Base class for all Anomalib metrics. Extends TorchMetrics with field-based updates.

anomalib.metrics.AnomalibMetric
Evaluator

Orchestrates multiple metrics for comprehensive model evaluation.

anomalib.metrics.Evaluator
BinaryPrecisionRecallCurve

Computes precision-recall curves for binary classification tasks.

anomalib.metrics.BinaryPrecisionRecallCurve

API Reference#

Custom metrics for evaluating anomaly detection models.
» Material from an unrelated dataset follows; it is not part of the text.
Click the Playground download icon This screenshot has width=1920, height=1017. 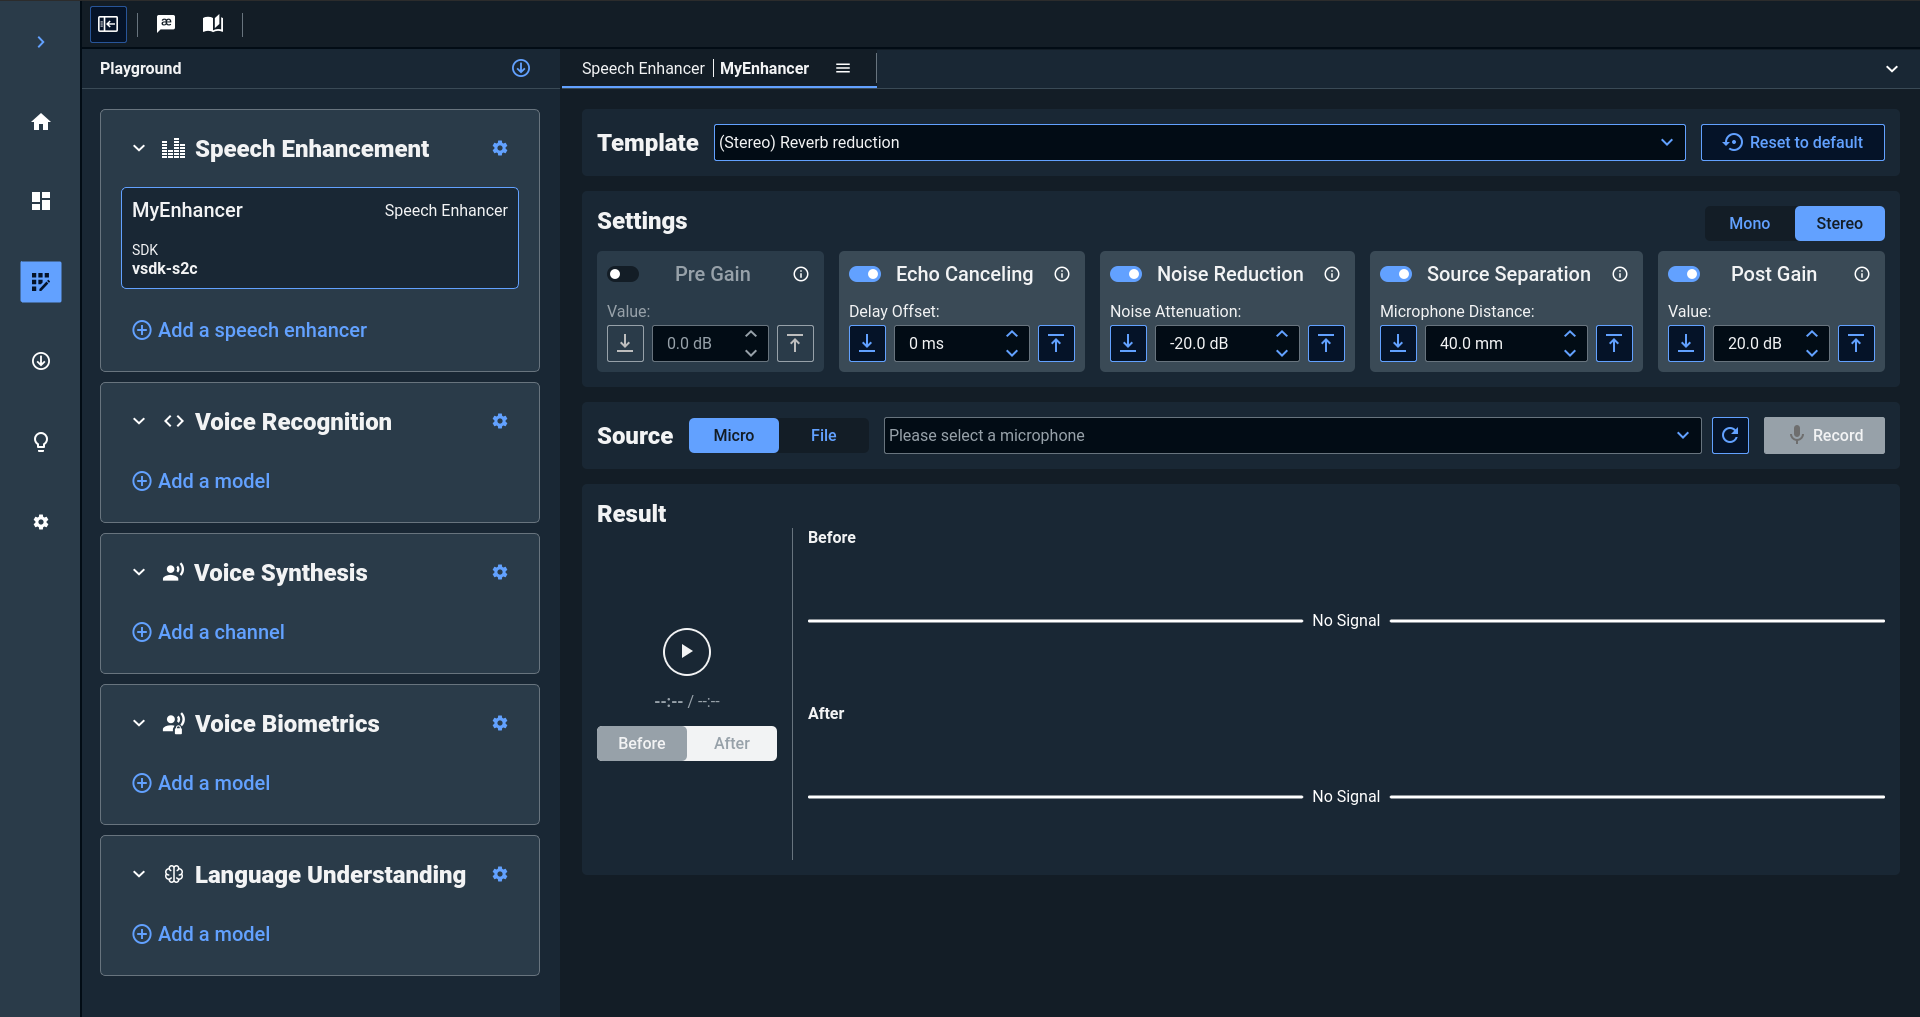521,68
This module provides various metrics for evaluating anomaly detection performance:

  • Area Under Curve (AUC) metrics:
    • AUROC: Area Under Receiver Operating Characteristic curve

    • AUPR: Area Under Precision-Recall curve

    • AUPRO: Area Under Per-Region Overlap curve

    • AUPIMO: Area Under Per-Image Missed Overlap curve

  • F1-score metrics:
    • F1Score: Standard F1 score

    • F1Max: Maximum F1 score across thresholds

  • Threshold metrics:
    • F1AdaptiveThreshold: Finds optimal threshold by maximizing F1 score

    • ManualThreshold: Uses manually specified threshold

  • Other metrics:
    • AnomalibMetric: Base class for custom metrics

    • AnomalyScoreDistribution: Analyzes score distributions

    • BinaryPrecisionRecallCurve: Computes precision-recall curves

    • Evaluator: Combines multiple metrics for evaluation

    • MinMax: Normalizes scores to [0,1] range

    • PBn: Presorted bad with n% good samples misclassified

    • PGn: Presorted good with n% bad samples missed

    • PRO: Per-Region Overlap score

    • PIMO: Per-Image Missed Overlap score

Example

>>> from anomalib.metrics import AUROC, F1Score
>>> from anomalib.data import ImageBatch
>>> import torch
>>> # Initialize metrics with required fields
>>> auroc = AUROC(fields=["pred_score", "gt_label"])
>>> f1 = F1Score(fields=["pred_score", "gt_label"], threshold=0.5)
>>> # Create sample batch
>>> batch = ImageBatch(
...     image=torch.rand(4, 3, 32, 32),
...     pred_score=torch.tensor([0.1, 0.9, 0.2, 0.8]),
...     gt_label=torch.tensor([0, 1, 0, 1])
... )
>>> # Calculate metrics
>>> auroc(batch)
tensor(1.)
>>> f1(batch)
tensor(1.)
class anomalib.metrics.AUPIMO(fields=None, prefix='', strict=True, **kwargs)#

Bases: AnomalibMetric, _AUPIMO

Wrapper adding AnomalibMetric functionality to AUPIMO metric.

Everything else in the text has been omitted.